/tau-sigma

A command-line utility for clock stability analysis (e.g., Allan deviation)

Primary LanguageHaskellBSD 3-Clause "New" or "Revised" LicenseBSD-3-Clause

tau-sigma: A Simple Utility for Frequency Stability Analysis

Build Status

This is a simple command-line utilty for analyzing the frequency stability of clocks in terms of their Allan deviation and related statistics.

Subcommands

Statistics

All of these commands take time error data as input, one item per line:

Command Description
tau-sigma adev Allan deviation (overlapped estimator)
tau-sigma mdev Modified Allan deviation
tau-sigma tdev Time deviation
tau-sigma hdev Hadamard deviation (overlapped estimator)
tau-sigma totdev Total deviation
tau-sigma theo1 Theo1 deviation
tau-sigma theobr TheoBR deviation (bias-reduced Theo1)
tau-sigma theoh TheoH deviation (Allan at low taus, TheoBR at high taus)

Output is CSV with "tau" and "sigma" column headers.

I have not yet found good example data sets for the following two statistics, so they are supported experimentally:

Command Description
tau-sigma theobr TheoBR deviation (bias-reduced Theo1)
tau-sigma theoh TheoH deviation (Allan at low taus, TheoBR at high taus)

Charting

This isn't meant to be a full-powered charting tool, but it's useful to be able to generate quick-and-dirty plots.

The tau-sigma chart command generate a line chart from time series data. This is meant for plotting time or frequency error series.

The tau-sigma loglog commands generates a tau/sigma log-log chart from the output of the stability statistic subcommands. The data is plotted with square decades to help judge the slopes of the curve.

Noise

The tau-sigma noise command generates random spectral noises and mixes thereof.

Convert

The tau-sigma convert command converts between phase/frequency data series and units.

Examples

Random Noise

These examples are scripted in scripts/examples.sh.

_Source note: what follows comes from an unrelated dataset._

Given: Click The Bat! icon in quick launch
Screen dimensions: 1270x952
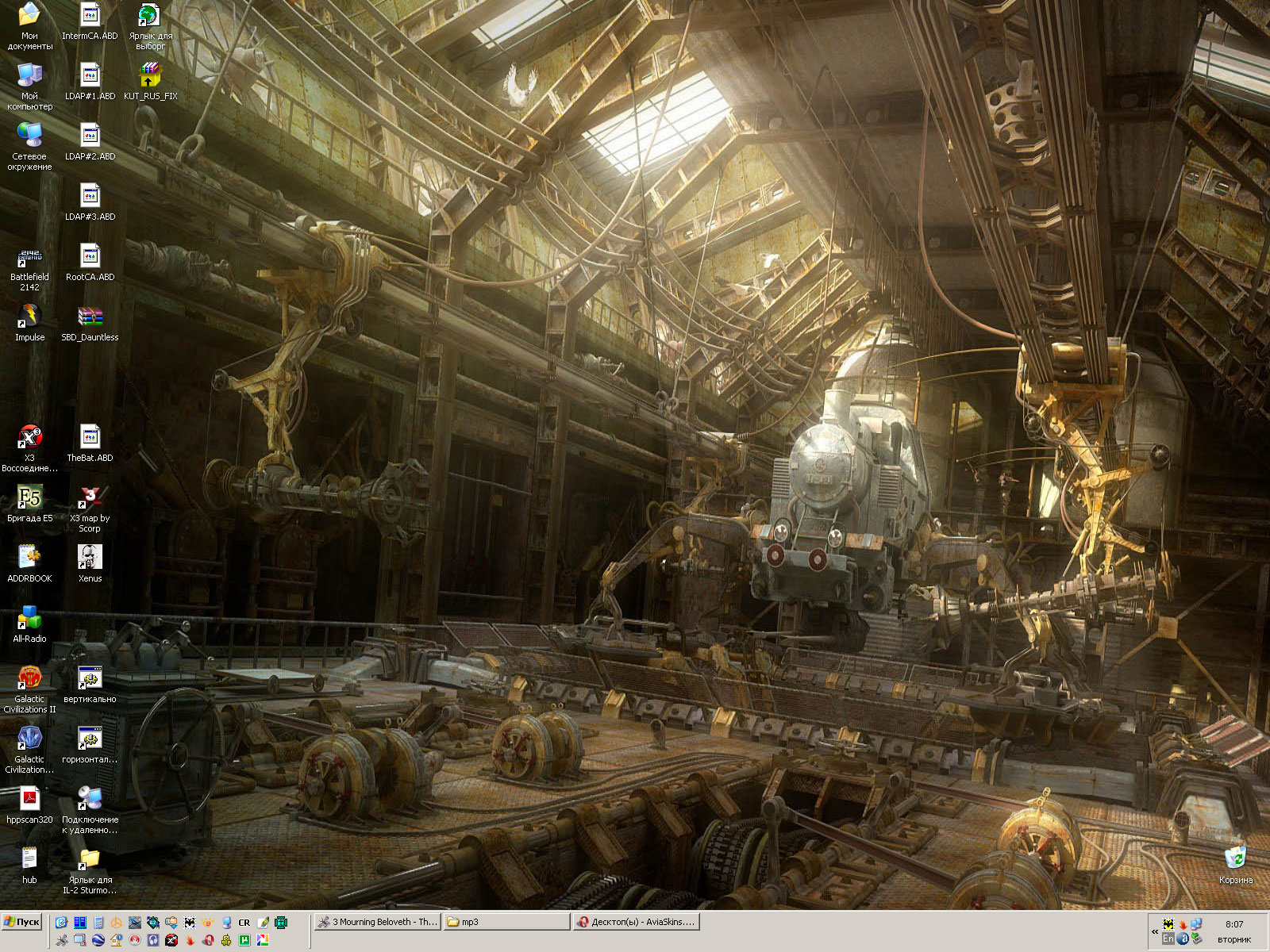Looking at the screenshot, I should click(x=189, y=923).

Noise Type Time errors Frequency errors ADEV
White phase modulation WPM WPM WPM
Flicker phase modulation FPM FPM FPM
White frequency modulation WFM WFM WFM
Flicker frequency modulation FFM FFM FFM
Random walk frequency modulation RWFM RWFM RWFM

Earth Rotation, 1962-2015

The rotation of our planet is not stable. We can illustrate by applying tau-sigma to data from the International Earth Rotation Service:

Stability of mean solar day

This example is scripted in scripts/iers.sh. More about the data in example-data/README.md.

Arnold #36 pocket chronometer

I wrote this utilty to help my efforts to understand the performance of historical precision timepieces. Here's a fine example: the 1779/80 Greenwich trial of John Arnold's pocket chronometer #36, one of the very earliest successful precision watches. Read more in example-data/README.md.

Arnold #36 TheoBR

(The discontinuity evident around 3.4e1 on the x axis is the switch point of the TheoH hybrid statistic, which is ADEV at short averaging intervals and TheoBR at longer ones.)

Daily Rates Time error
rates phase

Performance and correctness

This tool has so far been written primarily with simplicity and correctness in mind, not performance. The code for the statistical functions sticks very closely to the mathematical formulas in the reference materials.

I do not warranty that the results of this program are always correct. Nevertheless, I have taken care to test that the results at least look sensible. The following properties are tested:

  1. The results of most of the frequency stability functions are compared against the ones published by Riley and Howe (2008) for two public data sets. See:
  1. The Theo1 statistic is tested against an example in Appendix A of Howe (2006). See:
  1. There's also tests that check that the slopes of the statistics are more or less what they should be on various noise types. See:

Not all statistics are subjected to all the tests just yet. In particular, I don't have example data sets of the TheoBR or TheoH statistics to compare against. (These are derived from the Allan and Theo1 deviations, which I do test.)

Compilation and Installation

This is a pure Haskell program built with the Stack tool, so you need to install that to compile the program.

Once you've done that the installation follows standard Stack procedure:

  1. Clone this Git repo.
  2. Change into the base directory and run stack install.

This will install the tau-sigma commandline program to the location where the Stack tool puts executable programs (default ~/.local/bin/ in Unix and OS X systems).

TODO

  • Error bars!
  • Triple check the flicker noise generation code.
  • Smart scaling of log/log chart axes. We need same-sized decades in both axes.
  • Generate charts in other formats than SVG.